We should also remember that more than 80% of purchases are offline. The junction between offline and online remains a significant challenge for the retail sector of tomorrow (see the article on retail trends).
The myth of Big Data based on the breakdown of the individual’s essence into elementary particles composed of 0 and 1
Weakness N°2: differences between prediction and understanding
Can the individual be reduced to their data?
Here is another deception introduced by the “Big Data”. Since the individual leaves behind digital traces that would give an accurate picture of his or her being, these data conceal the mystery of future behaviours. Analysing ever-larger data would, therefore, make it possible to predict behaviour more accurately. The individual consequently assimilated to the Leibniz monad, to elementary particles composed of 0 and 1 that would contain his essence. Because that’s what it’s all about. Beyond personality (which we have seen above that a reliable analysis was possible from the digital traces left, for example, on social networks), Big Data promises an understanding of the essence of the individual. This proposal is misleading because the characteristic of the individual is his unpredictability. As Dominique Cardon pointed out, prediction errors are ultimately only statistical accidents. The false promise based on a proposal that my friend Dr Emmanuel Tourpe described as follows: “the person is replaced by the digital individual and the community by statistical generality”.
The person is replaced by the digital individual and the community by the statistical generality
Dr Emmanuel Tourpe, ARTE
Understanding the human being, an inaccessible dream
Let us not fall into excessive criticism of the Big Data. The digitalisation of our lives allows a level of analysis of our behaviours that is still unequalled. Where it took Charles Booth years of work to collect data on the inhabitants of a city (London), it now takes only a few minutes to obtain much more granular data volumes at a national level. Observing behaviour has never been more straightforward. But are we more than just observers of a reality that escapes us? Big Data salespeople will ensure that you can touch the intimate truth of human behaviour, use the data to predict future behaviour. If some of the reactions can indeed be predicted, it is necessary to remain humble. First, prediction can only be made with limited precision, an unknown part of the complexity of human behaviour. Second, the data should only be taken for what they are, that is, as external witnesses to a reality that remains mysterious. When we ” analyse ” the Big Data, we are only ethnographers, explorers making our way through a forest of data of which we know nothing, in theory. The ability to predict behaviour, made possible by modern computational methods, does not allow us to think that we understand human behaviour. These remain primarily impenetrable, as shown in the following example.

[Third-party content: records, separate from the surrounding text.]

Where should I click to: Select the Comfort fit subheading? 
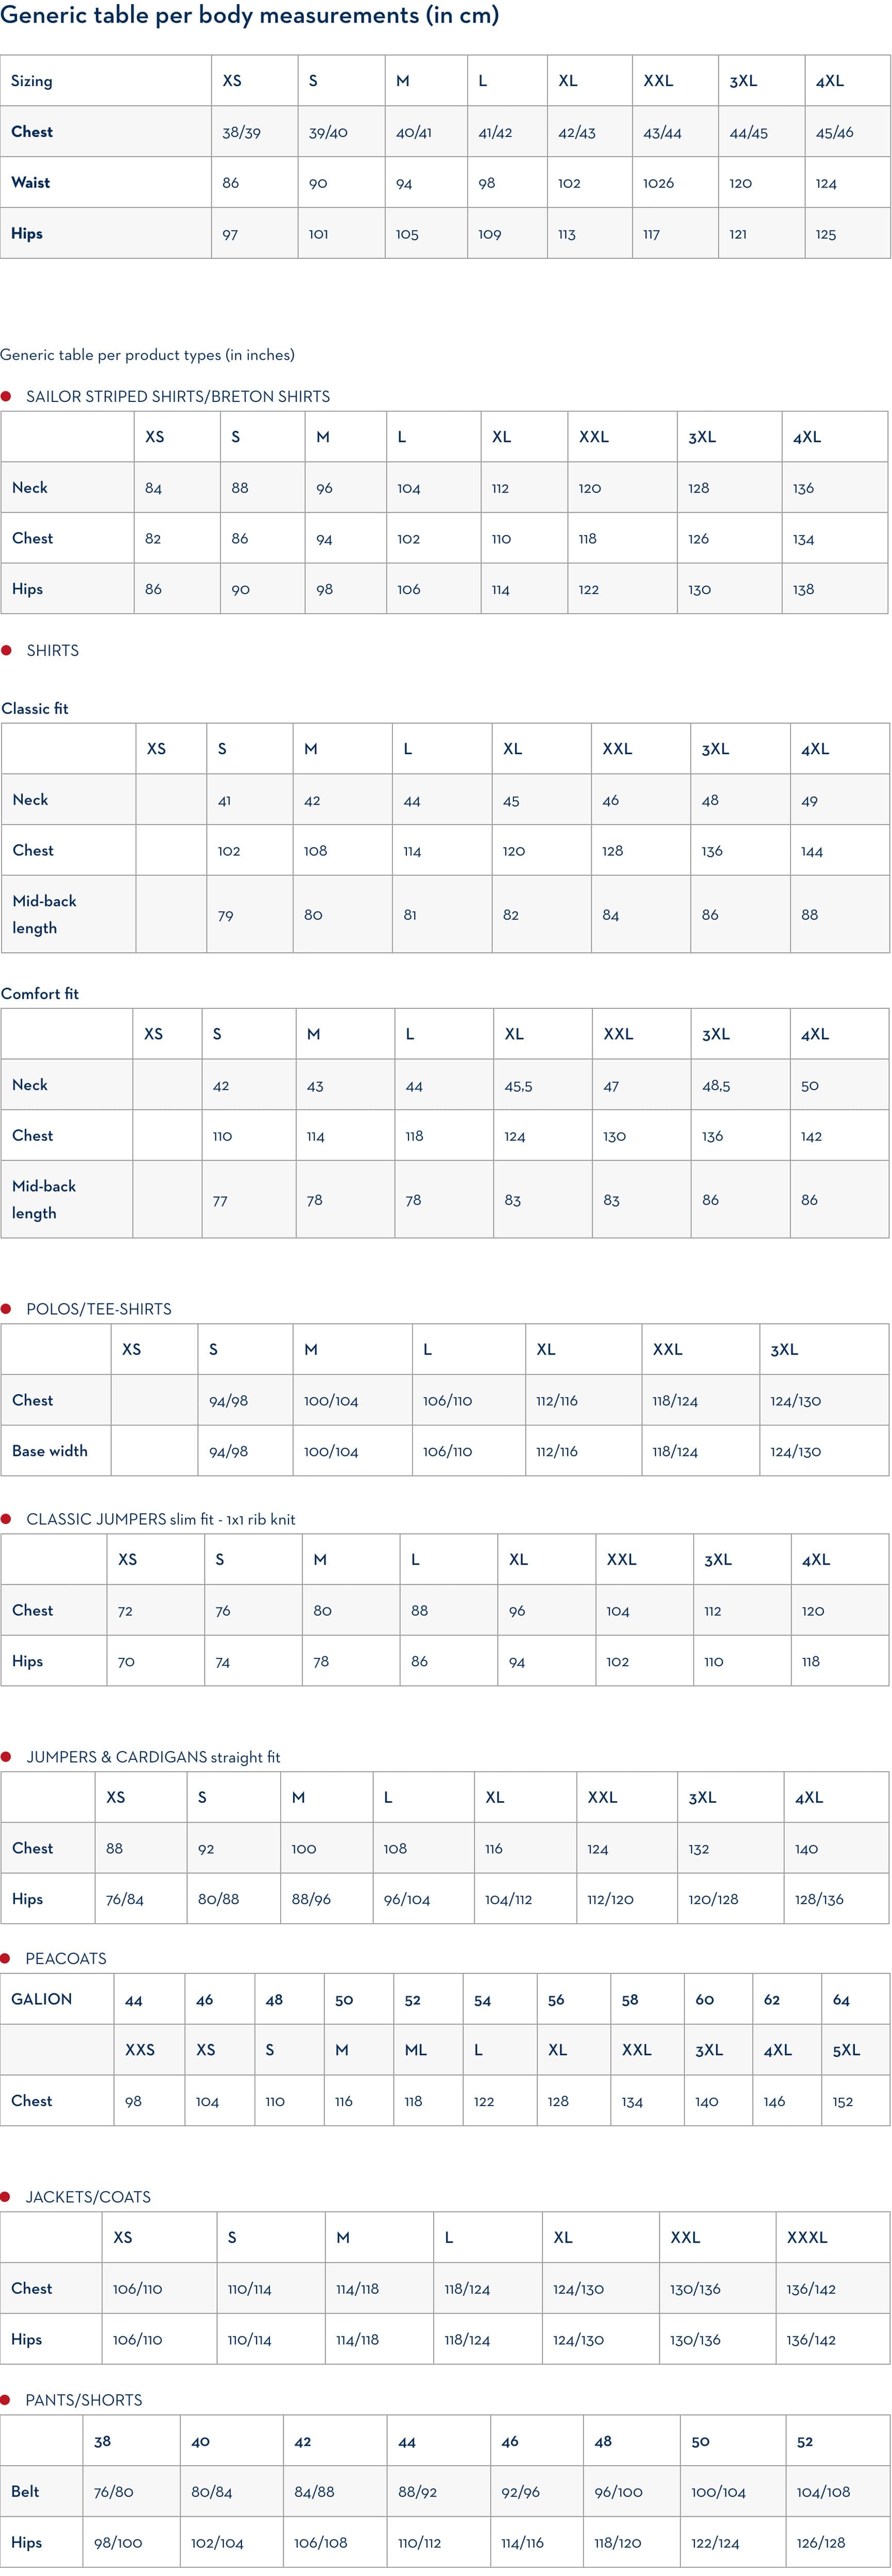coord(40,993)
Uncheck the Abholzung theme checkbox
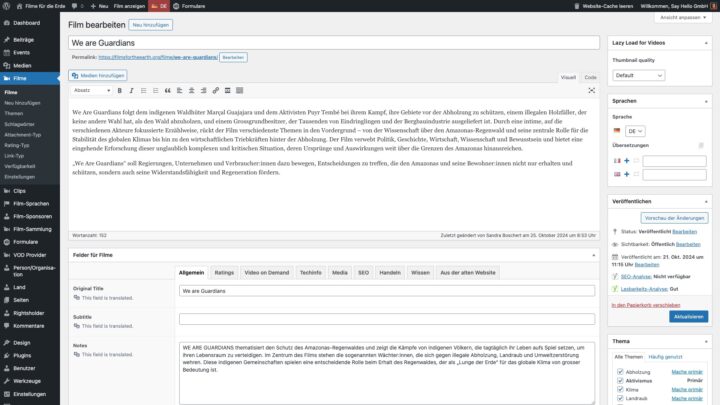The width and height of the screenshot is (720, 405). [x=619, y=371]
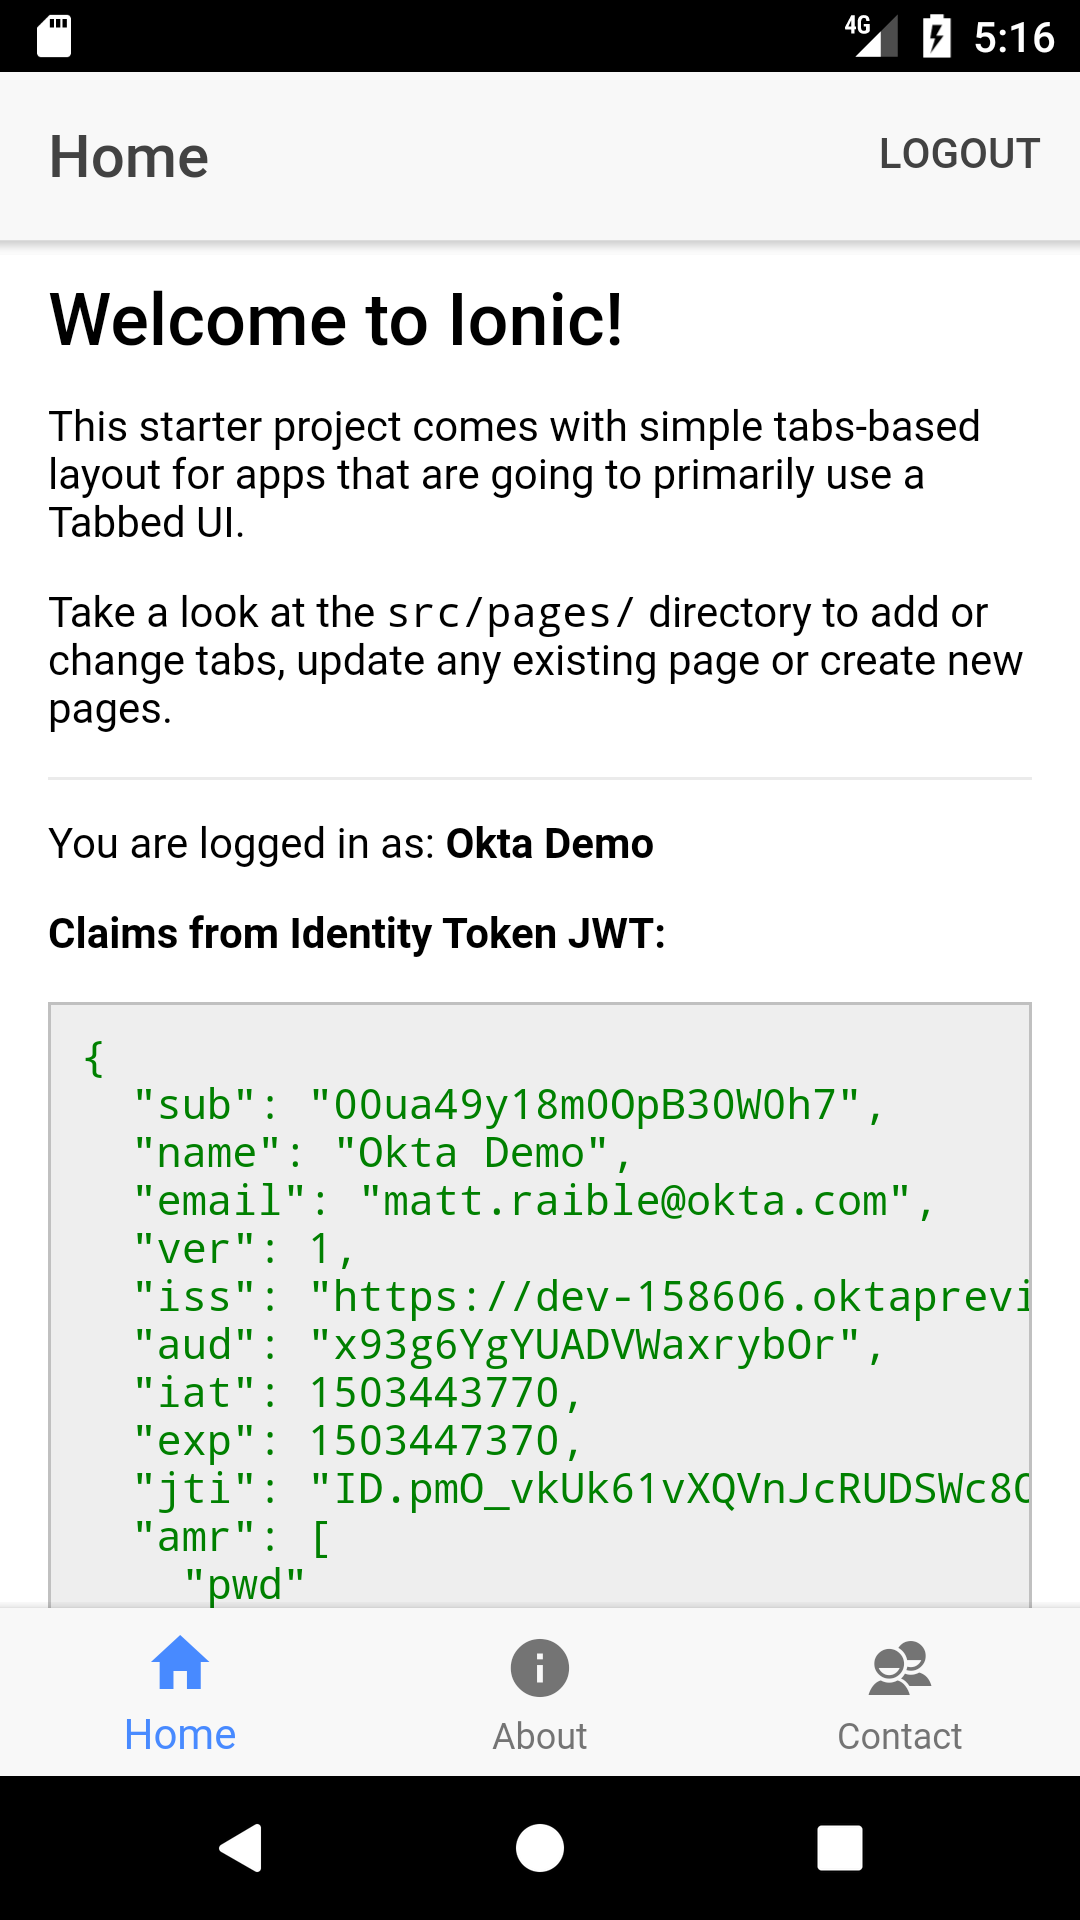Image resolution: width=1080 pixels, height=1920 pixels.
Task: Tap the Welcome to Ionic! heading
Action: click(336, 320)
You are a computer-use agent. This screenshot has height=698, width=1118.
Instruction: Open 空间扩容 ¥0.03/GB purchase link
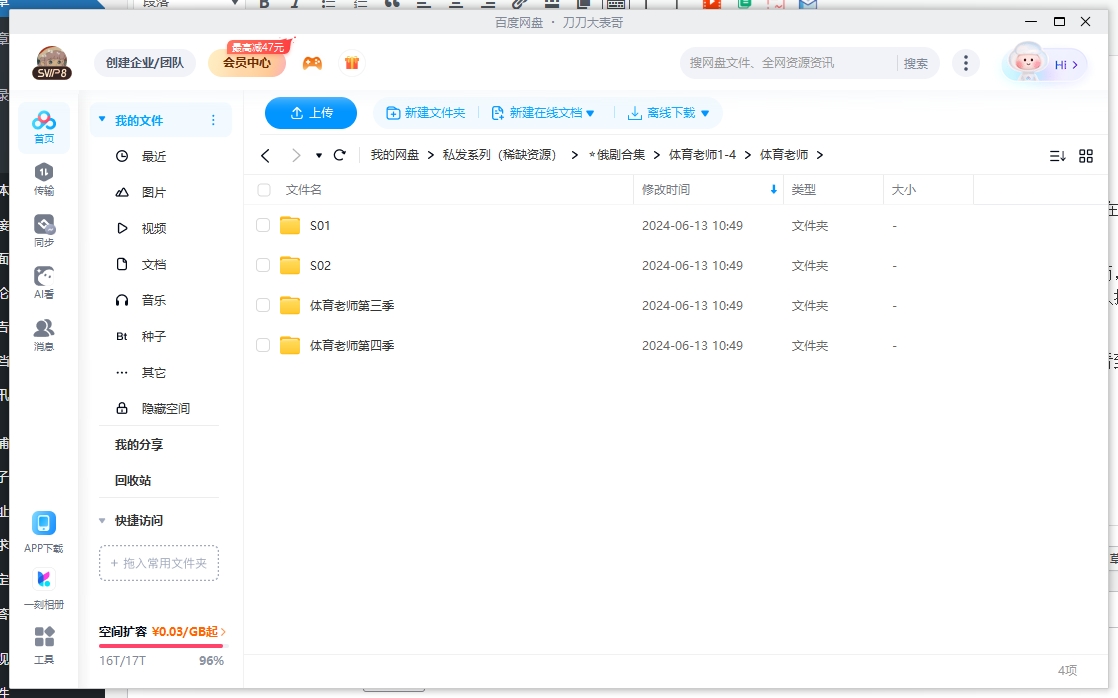(160, 633)
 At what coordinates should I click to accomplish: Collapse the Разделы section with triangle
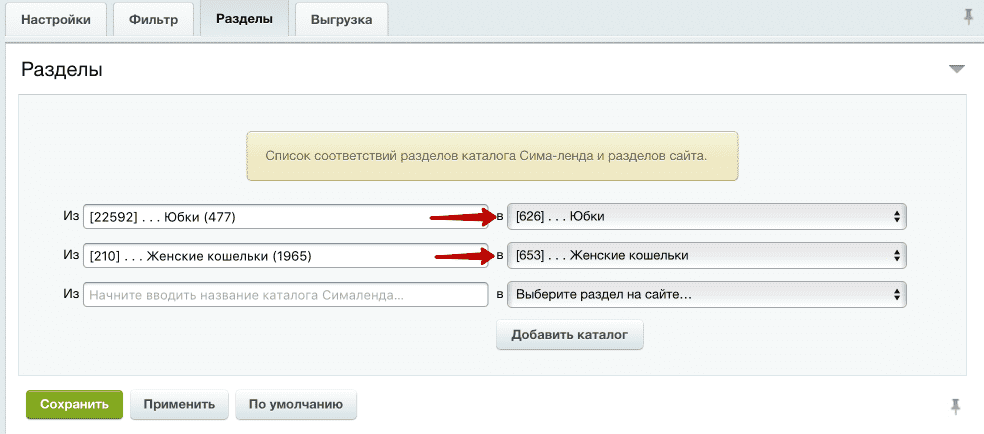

A concrete illustration of the discrepancy between prediction and understanding
Let’s take a concrete example to illustrate my point: the smartphone I bought a few weeks ago. The digital traces left by visiting different sites would have led you to predict my interest in purchasing a new smartphone. The keywords used for my research would also have allowed you to conclude which models I preferred. But in the end, what happened? I bought the smartphone after a visit to the shop. The act of buying, therefore, escapes any attempt at reconciliation (remember that more than 80% of purchases are offline). And above all, even if you could have predicted that my choice would be one or the other model, the decision-making mechanism will remain unknown: Why did I decide to change smartphones? What arguments made me choose one model over another?
This knowledge of decision-making mechanisms remains essential to make strategic decisions and improve marketing. Simply observing behaviours superficially without trying to understand how they work deprives you of levers of action for better marketing, marketing that makes sense. How could you convince the consumer that you see, based on his digital traces, hesitate if you do not have the arguments that will resound in him?
To acquire this finesse of understanding, I believe that other methodological approaches must be used (quantitative surveys, qualitative surveys).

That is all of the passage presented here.